◆ **ASSIGNED TASK**: Your answer should be every line below that includes the word "computer".

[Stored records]

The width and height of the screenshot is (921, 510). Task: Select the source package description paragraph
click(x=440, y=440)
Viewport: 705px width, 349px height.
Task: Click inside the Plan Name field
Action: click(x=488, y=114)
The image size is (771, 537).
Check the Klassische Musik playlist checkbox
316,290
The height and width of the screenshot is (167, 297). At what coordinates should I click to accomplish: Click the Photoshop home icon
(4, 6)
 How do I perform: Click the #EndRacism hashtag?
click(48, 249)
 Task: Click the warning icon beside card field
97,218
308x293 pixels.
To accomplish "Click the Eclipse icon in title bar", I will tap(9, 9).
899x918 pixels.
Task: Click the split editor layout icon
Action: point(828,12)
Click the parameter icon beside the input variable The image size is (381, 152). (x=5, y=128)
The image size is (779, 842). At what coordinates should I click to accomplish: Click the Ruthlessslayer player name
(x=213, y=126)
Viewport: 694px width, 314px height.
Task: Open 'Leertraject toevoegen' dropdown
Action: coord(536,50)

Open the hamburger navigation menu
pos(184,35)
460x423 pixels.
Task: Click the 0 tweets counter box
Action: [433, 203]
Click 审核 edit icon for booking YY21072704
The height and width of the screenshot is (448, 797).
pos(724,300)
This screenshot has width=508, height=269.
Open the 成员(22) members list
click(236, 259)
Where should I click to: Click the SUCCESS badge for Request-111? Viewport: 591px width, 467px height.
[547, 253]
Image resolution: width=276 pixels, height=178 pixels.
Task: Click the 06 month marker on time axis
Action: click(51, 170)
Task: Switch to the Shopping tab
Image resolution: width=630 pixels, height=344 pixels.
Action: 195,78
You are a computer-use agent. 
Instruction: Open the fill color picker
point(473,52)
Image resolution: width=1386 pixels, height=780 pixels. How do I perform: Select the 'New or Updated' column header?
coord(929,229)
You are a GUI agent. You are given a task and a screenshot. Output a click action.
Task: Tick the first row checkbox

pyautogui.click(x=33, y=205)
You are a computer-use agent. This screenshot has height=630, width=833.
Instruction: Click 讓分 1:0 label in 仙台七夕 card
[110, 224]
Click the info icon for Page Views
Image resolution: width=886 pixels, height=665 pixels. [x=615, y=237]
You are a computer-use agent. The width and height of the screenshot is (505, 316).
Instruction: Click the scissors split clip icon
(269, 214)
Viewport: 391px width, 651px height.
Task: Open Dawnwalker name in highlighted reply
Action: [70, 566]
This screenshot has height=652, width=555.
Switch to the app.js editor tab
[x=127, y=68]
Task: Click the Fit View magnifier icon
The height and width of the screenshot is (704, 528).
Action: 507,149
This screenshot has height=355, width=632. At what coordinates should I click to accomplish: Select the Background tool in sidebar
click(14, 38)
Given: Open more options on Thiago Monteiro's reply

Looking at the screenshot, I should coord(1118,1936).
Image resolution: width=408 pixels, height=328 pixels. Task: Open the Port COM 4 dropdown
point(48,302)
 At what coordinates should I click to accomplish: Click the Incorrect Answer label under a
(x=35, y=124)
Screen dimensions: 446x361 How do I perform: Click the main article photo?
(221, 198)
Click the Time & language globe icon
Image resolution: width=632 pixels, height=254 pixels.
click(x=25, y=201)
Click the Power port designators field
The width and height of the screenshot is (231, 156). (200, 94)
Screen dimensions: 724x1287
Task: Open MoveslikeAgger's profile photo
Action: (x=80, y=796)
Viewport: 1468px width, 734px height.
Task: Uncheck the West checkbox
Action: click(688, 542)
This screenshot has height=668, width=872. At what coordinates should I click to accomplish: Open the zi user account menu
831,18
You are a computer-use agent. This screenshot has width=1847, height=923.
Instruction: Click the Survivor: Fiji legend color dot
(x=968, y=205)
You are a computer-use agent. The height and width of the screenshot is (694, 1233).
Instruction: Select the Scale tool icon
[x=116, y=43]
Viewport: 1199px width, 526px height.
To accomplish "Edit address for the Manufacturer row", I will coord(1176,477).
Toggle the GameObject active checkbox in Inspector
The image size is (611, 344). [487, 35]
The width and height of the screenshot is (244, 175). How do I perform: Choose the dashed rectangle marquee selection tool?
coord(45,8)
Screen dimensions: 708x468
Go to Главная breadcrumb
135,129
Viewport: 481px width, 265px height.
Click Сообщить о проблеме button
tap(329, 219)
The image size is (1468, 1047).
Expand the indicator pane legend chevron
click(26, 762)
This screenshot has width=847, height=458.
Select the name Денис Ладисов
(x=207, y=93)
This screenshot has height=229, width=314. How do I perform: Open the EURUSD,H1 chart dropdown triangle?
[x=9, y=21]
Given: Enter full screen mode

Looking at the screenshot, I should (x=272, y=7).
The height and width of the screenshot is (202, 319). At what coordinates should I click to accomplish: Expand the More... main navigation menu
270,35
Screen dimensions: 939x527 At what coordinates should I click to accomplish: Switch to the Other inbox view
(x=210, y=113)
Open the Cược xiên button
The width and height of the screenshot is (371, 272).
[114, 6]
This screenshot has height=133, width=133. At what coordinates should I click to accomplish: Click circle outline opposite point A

◆ **ANSWER SECTION**:
You are a computer-use agent. 
You are a computer-use agent. This screenshot has height=630, width=833.
You are a computer-use agent. The width and height of the screenshot is (505, 316).
You are a computer-use agent. This screenshot has width=1847, height=923.
You are a computer-use agent. The height and width of the screenshot is (694, 1233).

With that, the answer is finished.